WLKI
- Angola, Indiana; United States;
- Broadcast area: Northeast Indiana/Northwest Ohio/South-central Michigan
- Frequency: 100.3 MHz (HD Radio)
- Branding: 100.3 WLKI

Programming
- Format: Adult contemporary
- Subchannels: HD2: U-Rock 101.3 (Classic rock) HD3: 92.7 The Light (Contemporary Christian)
- Affiliations: Local Radio Networks

Ownership
- Owner: Stephen Swick dba Swick Broadcasting Corporation
- Sister stations: WBET, WBET-FM, WLZZ, WTHD

History
- First air date: November 7, 1969 (56 years ago) (as WAFM)
- Former call signs: WAFM (1969–1974)

Technical information
- Licensing authority: FCC
- Facility ID: 36273
- Class: A
- ERP: 4,000 watts
- HAAT: 120 meters (390 ft)
- Transmitter coordinates: 41°40′52″N 85°00′04″W﻿ / ﻿41.681°N 85.001°W
- Translators: HD2: 101.3 W267BE (Angola) HD3: 92.7 W224BY (Angola)

Links
- Public license information: Public file; LMS;
- Webcast: Listen live HD2: Listen live HD3: Listen live
- Website: wlki.com urockangola.com (HD2) 927thelight.com (HD3)

= WLKI =

Radio station in Angola, Indiana, United States

WLKI (100.3 FM) is an American FM radio station licensed to and based in Angola, Indiana, and serving portions of northeastern Indiana, northwestern Ohio, and south-central Michigan. Owned by Coldwater, Michigan businessman Stephen Swick, the station airs a hybrid adult contemporary/Hot AC music format branded as FM's Best.

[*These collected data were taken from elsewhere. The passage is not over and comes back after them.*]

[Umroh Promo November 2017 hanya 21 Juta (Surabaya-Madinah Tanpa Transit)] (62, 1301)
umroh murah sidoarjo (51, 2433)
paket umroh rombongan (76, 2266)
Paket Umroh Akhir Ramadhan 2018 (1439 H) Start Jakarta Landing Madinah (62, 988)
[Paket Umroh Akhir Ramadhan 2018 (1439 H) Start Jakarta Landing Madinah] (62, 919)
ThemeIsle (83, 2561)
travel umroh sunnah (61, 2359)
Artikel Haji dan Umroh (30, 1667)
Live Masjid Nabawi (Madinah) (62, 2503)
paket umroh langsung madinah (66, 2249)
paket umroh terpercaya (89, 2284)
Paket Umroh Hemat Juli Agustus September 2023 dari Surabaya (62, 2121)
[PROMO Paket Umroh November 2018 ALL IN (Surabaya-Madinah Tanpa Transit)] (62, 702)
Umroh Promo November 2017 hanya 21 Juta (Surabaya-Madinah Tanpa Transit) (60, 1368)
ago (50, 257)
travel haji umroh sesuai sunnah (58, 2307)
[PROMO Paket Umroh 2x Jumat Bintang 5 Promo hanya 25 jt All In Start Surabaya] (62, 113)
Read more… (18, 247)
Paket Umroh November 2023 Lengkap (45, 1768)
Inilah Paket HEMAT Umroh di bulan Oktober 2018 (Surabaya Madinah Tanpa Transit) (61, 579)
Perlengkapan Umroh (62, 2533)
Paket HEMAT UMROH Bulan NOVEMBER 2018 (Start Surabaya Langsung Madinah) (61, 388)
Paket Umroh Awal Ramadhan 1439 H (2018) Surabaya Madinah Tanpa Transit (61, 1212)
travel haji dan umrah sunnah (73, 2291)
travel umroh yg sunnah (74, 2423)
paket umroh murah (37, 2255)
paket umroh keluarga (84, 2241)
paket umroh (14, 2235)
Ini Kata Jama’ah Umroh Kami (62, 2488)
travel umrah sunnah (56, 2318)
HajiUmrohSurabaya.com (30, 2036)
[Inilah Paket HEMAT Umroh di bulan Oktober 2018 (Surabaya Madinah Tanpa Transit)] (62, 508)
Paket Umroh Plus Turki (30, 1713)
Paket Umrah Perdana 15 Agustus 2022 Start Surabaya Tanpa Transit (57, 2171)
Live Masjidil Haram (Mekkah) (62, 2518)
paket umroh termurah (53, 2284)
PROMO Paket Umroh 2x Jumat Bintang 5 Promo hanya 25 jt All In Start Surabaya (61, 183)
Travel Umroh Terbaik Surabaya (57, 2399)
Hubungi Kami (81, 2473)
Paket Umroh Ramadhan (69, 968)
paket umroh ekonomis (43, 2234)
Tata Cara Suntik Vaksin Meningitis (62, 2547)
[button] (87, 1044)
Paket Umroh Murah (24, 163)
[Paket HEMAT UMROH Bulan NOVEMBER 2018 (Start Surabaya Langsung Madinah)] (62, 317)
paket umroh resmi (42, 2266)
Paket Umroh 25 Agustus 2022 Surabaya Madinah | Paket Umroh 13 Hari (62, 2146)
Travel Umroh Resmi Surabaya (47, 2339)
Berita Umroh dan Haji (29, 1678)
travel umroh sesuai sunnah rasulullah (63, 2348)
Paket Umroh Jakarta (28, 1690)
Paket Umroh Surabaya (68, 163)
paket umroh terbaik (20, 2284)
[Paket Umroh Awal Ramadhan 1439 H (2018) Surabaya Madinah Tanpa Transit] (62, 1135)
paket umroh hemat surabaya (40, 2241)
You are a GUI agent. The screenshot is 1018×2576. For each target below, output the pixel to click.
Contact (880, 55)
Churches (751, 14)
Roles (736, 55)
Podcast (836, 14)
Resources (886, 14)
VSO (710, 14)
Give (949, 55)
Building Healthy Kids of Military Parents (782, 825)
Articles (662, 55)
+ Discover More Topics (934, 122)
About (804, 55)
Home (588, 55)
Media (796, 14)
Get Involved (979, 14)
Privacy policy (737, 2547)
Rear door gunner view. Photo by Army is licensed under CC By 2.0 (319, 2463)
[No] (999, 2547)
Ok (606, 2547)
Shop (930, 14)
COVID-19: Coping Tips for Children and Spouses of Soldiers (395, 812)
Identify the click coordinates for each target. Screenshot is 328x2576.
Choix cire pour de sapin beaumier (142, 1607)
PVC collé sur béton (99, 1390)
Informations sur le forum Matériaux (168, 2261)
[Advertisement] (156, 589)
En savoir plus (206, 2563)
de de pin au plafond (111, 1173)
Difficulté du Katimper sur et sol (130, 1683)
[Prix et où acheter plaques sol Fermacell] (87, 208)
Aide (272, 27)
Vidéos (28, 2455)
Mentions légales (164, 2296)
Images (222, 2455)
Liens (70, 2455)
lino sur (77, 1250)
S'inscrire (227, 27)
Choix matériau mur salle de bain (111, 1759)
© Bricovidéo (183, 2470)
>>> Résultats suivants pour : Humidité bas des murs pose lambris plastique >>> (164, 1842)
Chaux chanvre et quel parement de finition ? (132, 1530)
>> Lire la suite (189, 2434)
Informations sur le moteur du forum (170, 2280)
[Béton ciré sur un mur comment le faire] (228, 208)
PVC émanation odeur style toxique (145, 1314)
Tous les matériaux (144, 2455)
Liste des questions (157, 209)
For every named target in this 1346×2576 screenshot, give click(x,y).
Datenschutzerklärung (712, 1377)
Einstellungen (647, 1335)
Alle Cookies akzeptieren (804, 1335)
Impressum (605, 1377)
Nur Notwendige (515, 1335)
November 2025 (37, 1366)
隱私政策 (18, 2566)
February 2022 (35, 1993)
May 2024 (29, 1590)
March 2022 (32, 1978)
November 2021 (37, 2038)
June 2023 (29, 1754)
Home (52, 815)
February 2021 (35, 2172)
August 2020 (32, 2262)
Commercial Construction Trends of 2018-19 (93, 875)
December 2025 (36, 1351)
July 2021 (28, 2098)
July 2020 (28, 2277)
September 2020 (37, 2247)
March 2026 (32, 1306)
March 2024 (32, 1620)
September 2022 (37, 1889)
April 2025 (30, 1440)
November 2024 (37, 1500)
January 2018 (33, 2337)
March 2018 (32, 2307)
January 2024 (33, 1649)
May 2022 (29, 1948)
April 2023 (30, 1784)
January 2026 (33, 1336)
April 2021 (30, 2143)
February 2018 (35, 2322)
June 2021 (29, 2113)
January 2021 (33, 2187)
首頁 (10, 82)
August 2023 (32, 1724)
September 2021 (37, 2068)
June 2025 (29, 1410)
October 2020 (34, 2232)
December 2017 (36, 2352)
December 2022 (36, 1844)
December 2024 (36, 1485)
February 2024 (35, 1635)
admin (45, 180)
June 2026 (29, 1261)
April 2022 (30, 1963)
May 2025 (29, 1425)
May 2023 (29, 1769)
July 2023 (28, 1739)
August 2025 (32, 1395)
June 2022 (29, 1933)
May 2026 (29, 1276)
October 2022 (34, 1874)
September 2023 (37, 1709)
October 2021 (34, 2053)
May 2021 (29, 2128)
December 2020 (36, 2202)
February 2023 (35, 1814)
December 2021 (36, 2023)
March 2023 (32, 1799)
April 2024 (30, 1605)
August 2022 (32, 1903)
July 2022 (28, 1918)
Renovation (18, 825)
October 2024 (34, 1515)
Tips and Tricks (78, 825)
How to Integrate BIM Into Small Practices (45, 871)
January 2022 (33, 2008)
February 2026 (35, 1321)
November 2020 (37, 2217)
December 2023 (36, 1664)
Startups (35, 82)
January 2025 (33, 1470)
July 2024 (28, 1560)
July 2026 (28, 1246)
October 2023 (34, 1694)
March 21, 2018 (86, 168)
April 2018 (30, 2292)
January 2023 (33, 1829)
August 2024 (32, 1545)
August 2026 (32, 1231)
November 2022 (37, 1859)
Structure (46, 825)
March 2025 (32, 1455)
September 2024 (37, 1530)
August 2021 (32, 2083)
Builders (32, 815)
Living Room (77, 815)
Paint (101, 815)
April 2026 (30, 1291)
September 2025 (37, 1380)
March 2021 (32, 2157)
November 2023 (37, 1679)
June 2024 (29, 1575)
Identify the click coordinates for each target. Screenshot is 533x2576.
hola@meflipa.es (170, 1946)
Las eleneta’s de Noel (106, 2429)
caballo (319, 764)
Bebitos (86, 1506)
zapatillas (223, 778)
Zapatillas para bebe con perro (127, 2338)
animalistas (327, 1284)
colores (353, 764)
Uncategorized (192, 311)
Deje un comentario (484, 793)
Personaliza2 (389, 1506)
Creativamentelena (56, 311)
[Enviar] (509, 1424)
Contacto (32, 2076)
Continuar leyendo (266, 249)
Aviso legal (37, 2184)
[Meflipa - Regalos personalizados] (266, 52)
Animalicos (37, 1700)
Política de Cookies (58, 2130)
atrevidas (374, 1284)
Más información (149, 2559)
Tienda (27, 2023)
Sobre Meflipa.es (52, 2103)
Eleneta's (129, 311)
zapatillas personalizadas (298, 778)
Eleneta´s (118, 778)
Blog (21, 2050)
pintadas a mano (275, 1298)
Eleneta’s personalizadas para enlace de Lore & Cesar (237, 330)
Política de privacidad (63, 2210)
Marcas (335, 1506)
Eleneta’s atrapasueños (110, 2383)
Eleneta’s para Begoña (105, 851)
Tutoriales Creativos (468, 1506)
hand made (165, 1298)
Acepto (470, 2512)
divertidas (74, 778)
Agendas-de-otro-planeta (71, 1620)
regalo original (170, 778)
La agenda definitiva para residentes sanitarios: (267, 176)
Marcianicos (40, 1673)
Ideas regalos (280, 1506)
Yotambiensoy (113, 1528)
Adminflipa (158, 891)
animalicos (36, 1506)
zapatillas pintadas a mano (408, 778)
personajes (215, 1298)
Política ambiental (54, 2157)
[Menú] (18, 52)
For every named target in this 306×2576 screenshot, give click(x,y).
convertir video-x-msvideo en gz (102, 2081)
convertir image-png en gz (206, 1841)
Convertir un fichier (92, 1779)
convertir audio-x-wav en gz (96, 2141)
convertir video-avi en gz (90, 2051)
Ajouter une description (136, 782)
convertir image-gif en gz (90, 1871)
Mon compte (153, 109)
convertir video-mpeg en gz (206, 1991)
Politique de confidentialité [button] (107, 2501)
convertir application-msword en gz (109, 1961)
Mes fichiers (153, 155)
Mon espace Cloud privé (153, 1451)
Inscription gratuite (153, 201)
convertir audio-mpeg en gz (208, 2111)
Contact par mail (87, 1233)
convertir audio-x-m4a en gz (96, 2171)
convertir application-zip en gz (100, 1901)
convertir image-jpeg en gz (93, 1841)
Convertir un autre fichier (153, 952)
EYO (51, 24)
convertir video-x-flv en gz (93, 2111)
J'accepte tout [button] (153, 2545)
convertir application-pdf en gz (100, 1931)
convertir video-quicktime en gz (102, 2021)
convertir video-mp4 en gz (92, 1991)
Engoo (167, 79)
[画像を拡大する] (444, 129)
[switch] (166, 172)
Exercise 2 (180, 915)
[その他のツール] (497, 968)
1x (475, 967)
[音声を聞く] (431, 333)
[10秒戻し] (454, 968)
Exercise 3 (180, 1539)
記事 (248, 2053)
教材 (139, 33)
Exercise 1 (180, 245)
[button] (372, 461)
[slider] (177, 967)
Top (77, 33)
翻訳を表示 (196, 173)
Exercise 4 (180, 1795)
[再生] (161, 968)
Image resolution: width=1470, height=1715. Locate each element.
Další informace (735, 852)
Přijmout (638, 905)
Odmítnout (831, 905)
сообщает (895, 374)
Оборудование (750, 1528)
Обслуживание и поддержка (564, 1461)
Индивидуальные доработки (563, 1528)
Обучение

WLKI's primary service area includes the cities of Angola, Fremont, Butler, Clear Lake, Howe, LaGrange, Orland, and Waterloo in Indiana, Coldwater, Bronson and Camden in Michigan, and Edon, Ohio. Its signal reaches portions of DeKalb County, and can be heard as far away as Hudson, Michigan although reception farther east is impeded by co-channel WNIC in the Detroit area.

==History==
The station began broadcasting on November 7, 1969 at 100.1 MHz, and became WLKI on July 15, 1974. The station first had a Top 40/CHR format until 1992, when its format was downgraded towards hot adult contemporary. The station flipped to normal adult contemporary during the 2000s. WLKI was owned by Thomas R. Andrews owner of Lake Cities Broadcasting Corporation until April 2008, when it was sold to Stephen Swick (under the corporate name Swick Broadcasting Corporation) for $3.8 million along with sister stations WTHD in LaGrange, Indiana and WLZZ in Montpelier, Ohio (both country-formatted), and sports WBET/oldies WBET-FM in Sturgis, Michigan.

==Programming==
The WLKI airstaff includes Andy St. John in the mornings and afternoons, mid-days with Jeremy Robinson and nights with Randi Douglas.

==HD Radio==
In November, 2009, WLKI began broadcasting in HD, allowing Swick the opportunity to place two additional signals into the Angola area. The former 92.5 translator (W223AM) in Bronson, Michigan, and 99.5 translator (W258AO) in Hillsdale, Michigan, were both purchased by Swick, and moved to the WLKI tower site, with the former becoming 92.7 (W224BY Angola, Indiana), and the latter becoming 101.3 (W267BE Angola, Indiana). 92.7 is now rebroadcasting WLKI-HD3's Christmas music format. On December 31, 2009, 101.3 became the home of "U-Rock 101.3", which is also broadcast on WLKI-HD2.

On November 1, 2021, WLKI-HD3 dropped its "Fox Sports Angola" sports format and began stunting with Christmas music as "92.7 The Christmas Station'. On December 26, 2021, WLKI-HD3 flipped to Hot-AC as "Hot FM 92.7", with the first song being "You Need to Calm Down" by Taylor Swift"

On December 29, 2025, WLKI-HD3 changed their format from Top 40/CHR to contemporary Christian, branded as "92.7 The Light".